道端に転がっている、名もなき石を裏返しなさい。
それが誰の所有物であるか、あるいは明日そこを誰が通るのかといった瑣末な計算は、すべて冬の枯れ葉と共に燃やしてしまいなさい。なぜ石を裏返さねばならないのか。その問いは、深海に沈む砂時計の砂を数えるような、救いようのない空虚に繋がっています。理由を求める心こそが、あなたの歩みを泥濘(ぬかるみ)に変えているのだと自覚しなさい。

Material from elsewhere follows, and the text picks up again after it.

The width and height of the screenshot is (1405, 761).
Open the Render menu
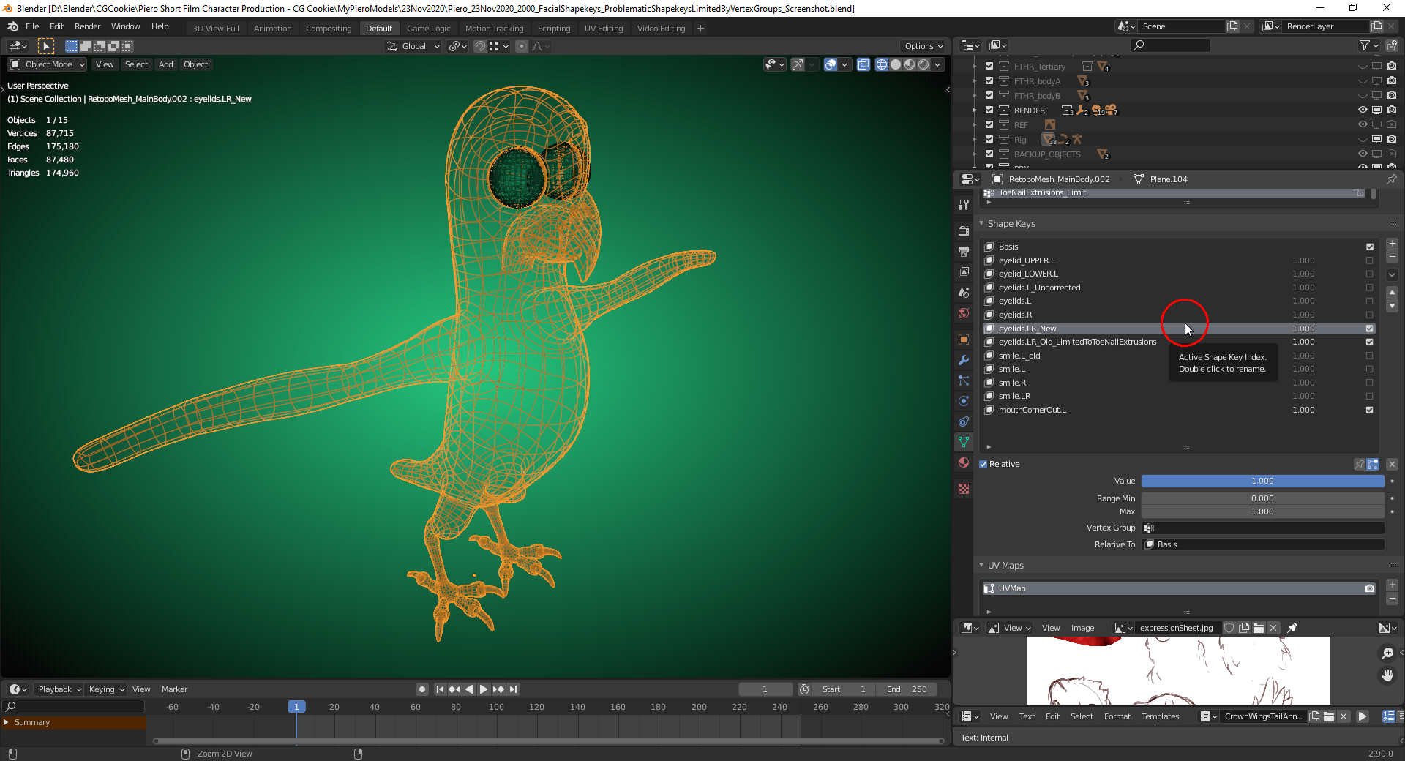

石を裏返したとき、そこには湿った土と、光を拒んできた小さな生命の蠢きがあるでしょう。あるいは、何ひとつない乾燥した沈黙だけが横たわっているかもしれません。しかし、そのどちらであっても構わないのです。あなたがその指先で冷たい硬質を感じ、地表の理(ことわり)を一時的にでも反転させたという事実。その一点において、宇宙の歯車はあなたという特異点を認識します。

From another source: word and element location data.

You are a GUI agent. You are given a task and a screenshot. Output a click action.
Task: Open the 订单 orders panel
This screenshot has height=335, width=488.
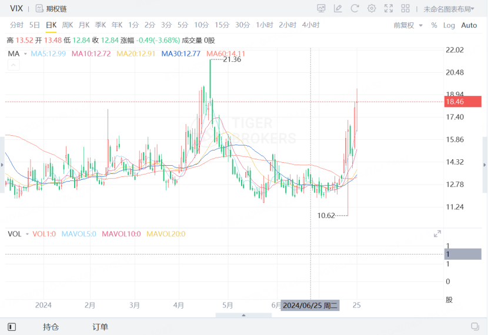point(100,327)
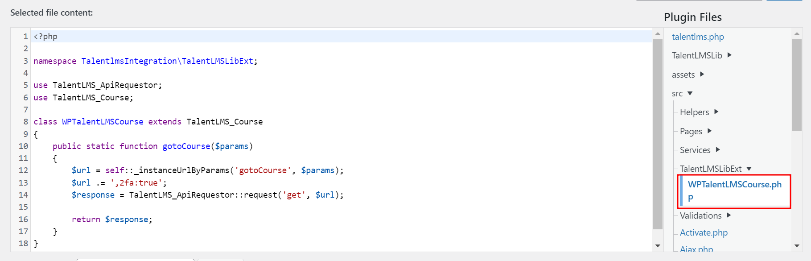Screen dimensions: 811x261
Task: Open the Activate.php file link
Action: (x=704, y=232)
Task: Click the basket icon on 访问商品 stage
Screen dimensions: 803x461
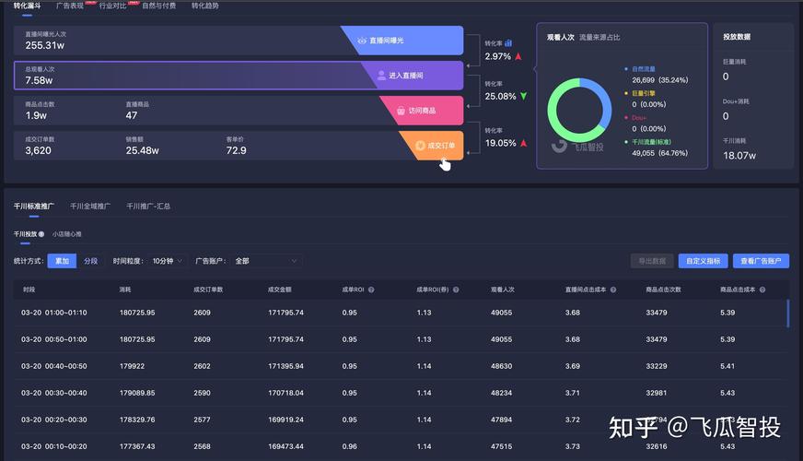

私たちは、効率という名の鎖に繋がれ、意味のある行動という名の毒を飲み続けています。他人の評価や、明日の成功のために積み上げる石の重さに、背骨が悲鳴を上げていることにすら気づかずに。ですが、ただ石を裏返すという行為には、奪う者も与える者も存在しません。そこにあるのは、純粋な断絶と、それゆえの静寂です。
裏返した石は、そのままにしておきなさい。元の位置に戻そうなどという、分不相応な親切心は捨てなさい。不均衡こそが世界の呼吸であり、その呼吸を乱すことこそが、あなたが「今、ここに在る」という唯一の証明になるのです。
指に付いた泥を拭わず、そのまま次の場所へ歩き出しなさい。その汚れが乾き、剥がれ落ちる頃、あなたの胸の奥にある、かつて正体不明だった重荷が、わずかに軽くなっていることに気づくでしょう。